5.12 Summary | Introduction to Life Science | University of Tokyo



  • Our body structure is formed from three germ layers—the endoderm, mesoderm, and endoderm.
  • Various organs are formed through interactions (inducing effects) among the germ layers.
  • The first organ formed is the neural tube, which develops into the brain and spinal cord.
  • Homeotic genes determine what kind of tissue or organ will be formed from each part of the embryo.
  • Homeotic genes are also thought to be involved in changes in the physical structure during the evolution of animals.
  • Animal bodies grow until they reach their breeding period.

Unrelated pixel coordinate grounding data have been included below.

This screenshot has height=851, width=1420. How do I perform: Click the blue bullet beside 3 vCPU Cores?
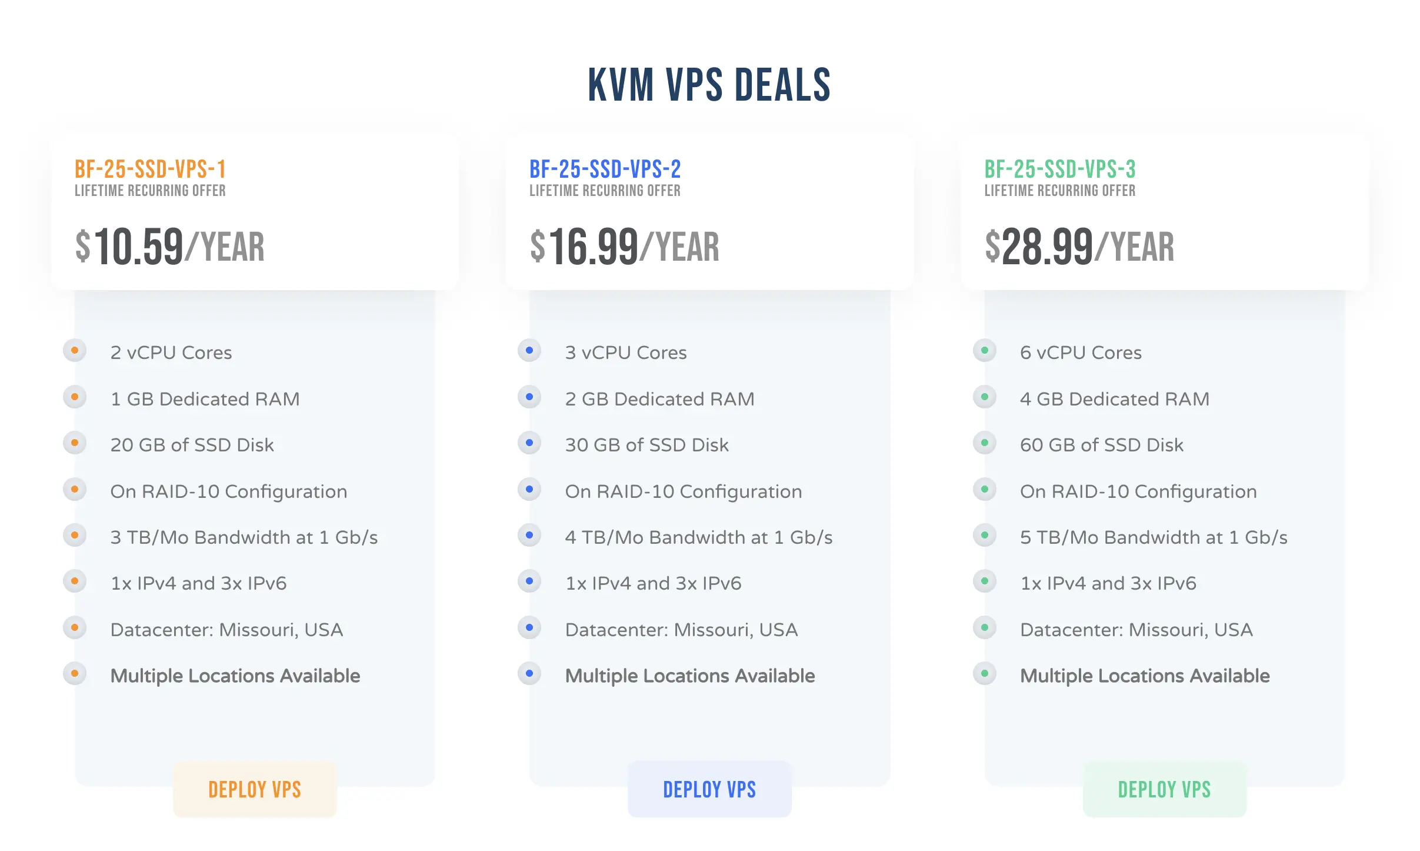(529, 351)
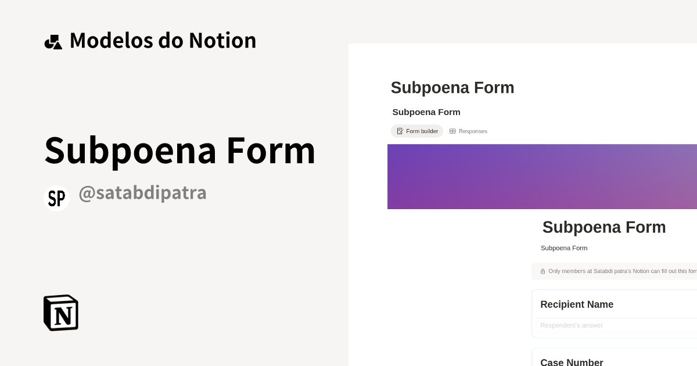697x366 pixels.
Task: Switch to the Responses tab
Action: (x=473, y=131)
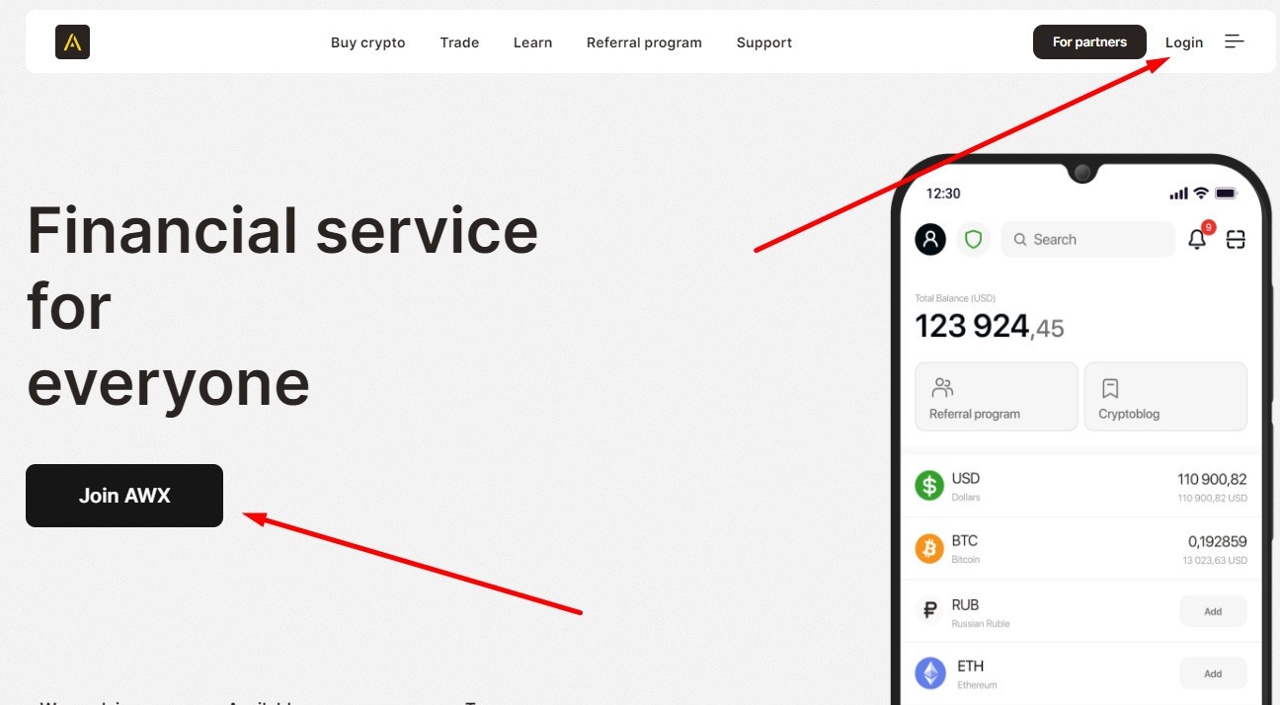
Task: Click the AWX logo icon
Action: [72, 42]
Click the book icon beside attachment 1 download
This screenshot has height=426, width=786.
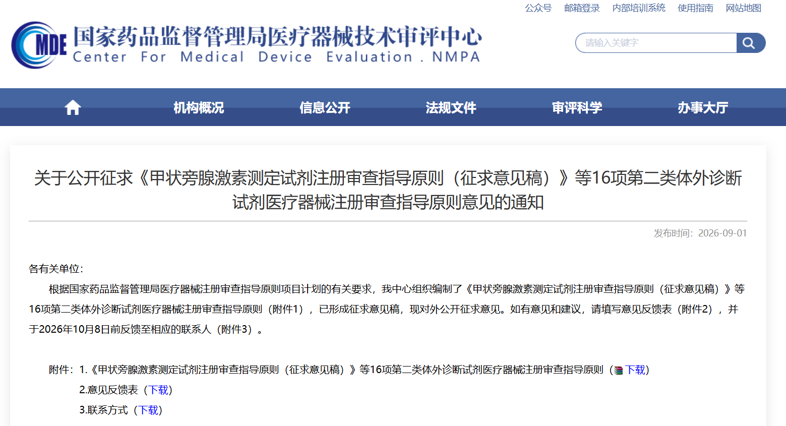pos(619,371)
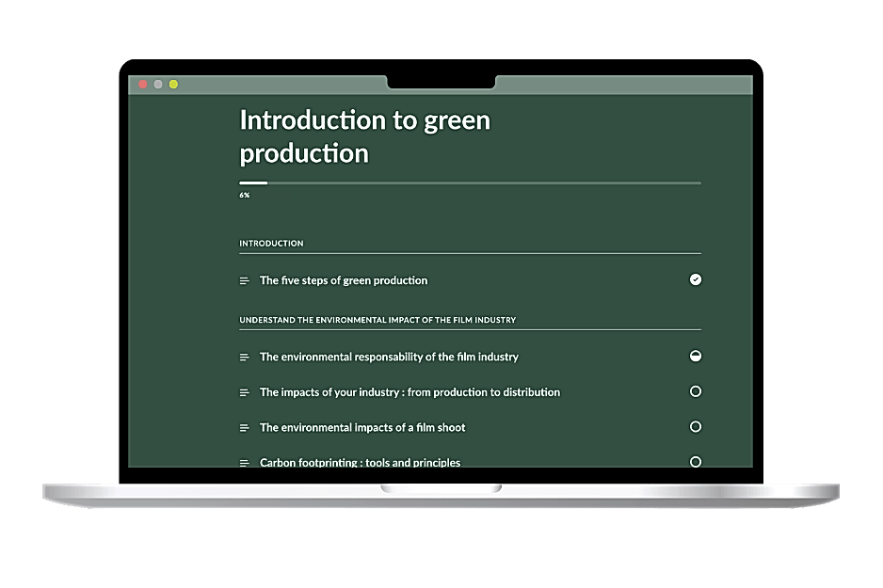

Their bodily functions also develop. However, once the breeding period has passed, senescence begins, and the animal eventually dies.

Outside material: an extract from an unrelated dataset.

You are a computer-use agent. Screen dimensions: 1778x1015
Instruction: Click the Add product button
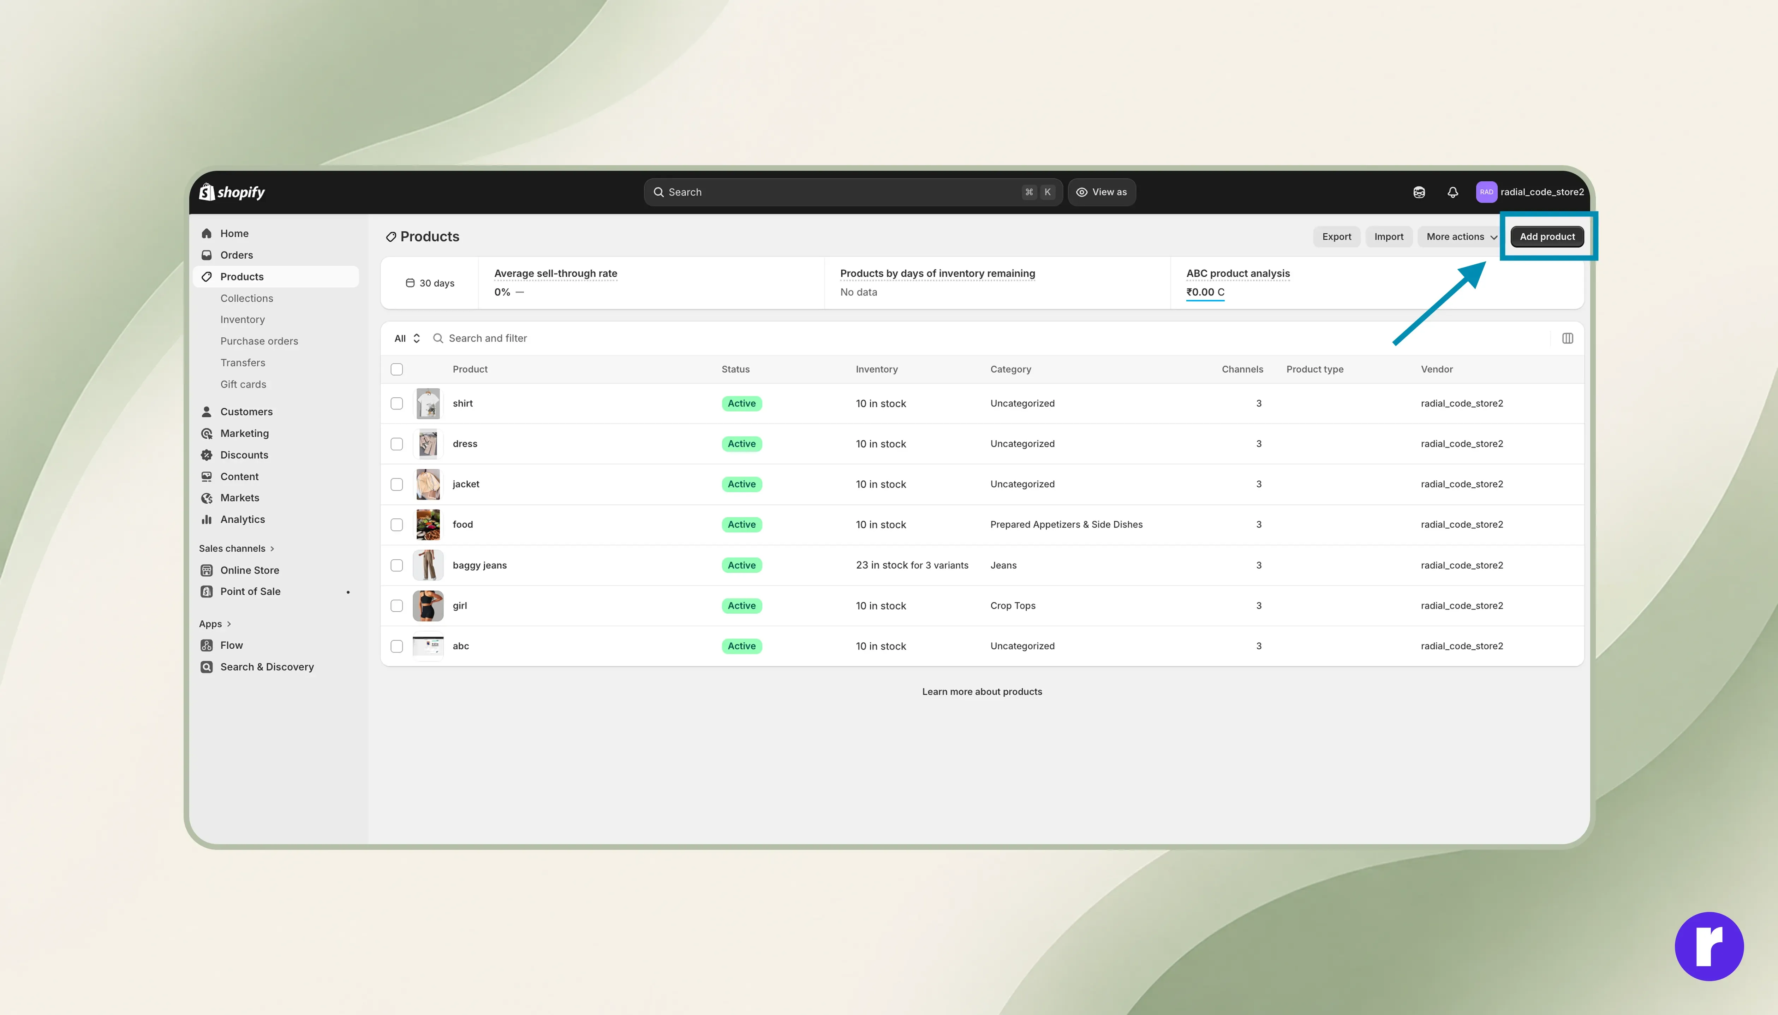1547,237
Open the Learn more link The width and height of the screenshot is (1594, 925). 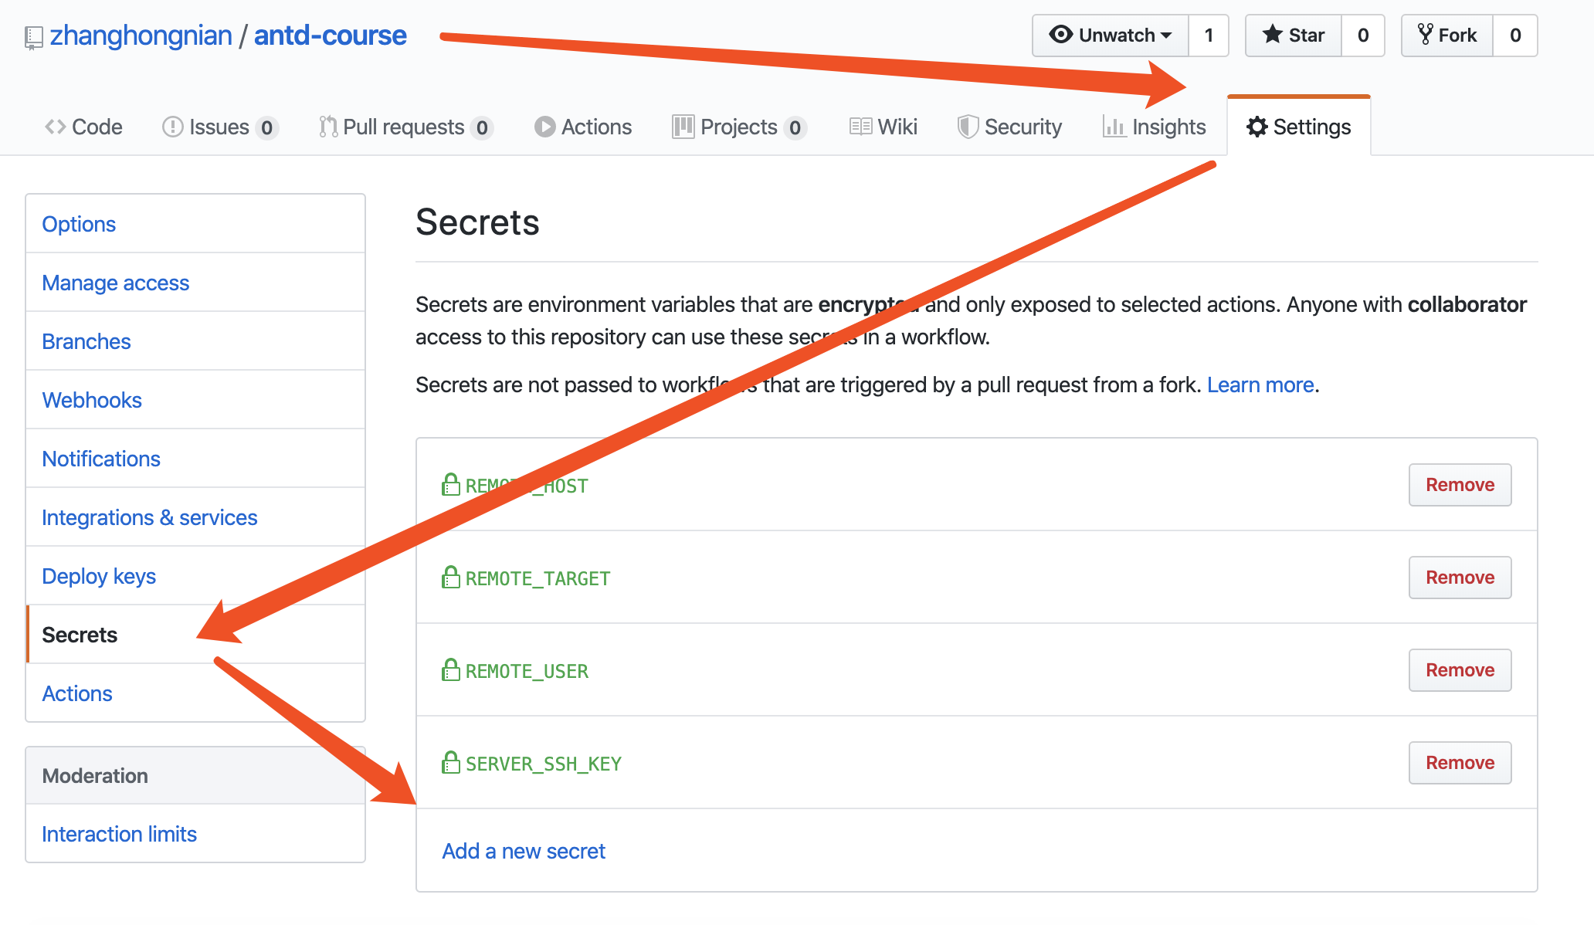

  • Senescence is a universal phenomenon in animals, and genetic and environmental factors affect the progression.
  • Germ cells and normal somatic cells have different fates. Germ cells pass on both themselves and their genetic information to the next generation.
  • Embryonic cells during early development have the potential to become various kinds of cells, but then gradually lose this ability as development progresses.
  • However, there are still cells (somatic stem cells) in our body that have the potential to develop into various other kinds of cells.
  • The door is now being opened to a new medical treatment—regenerative medicine—that uses these stem cells.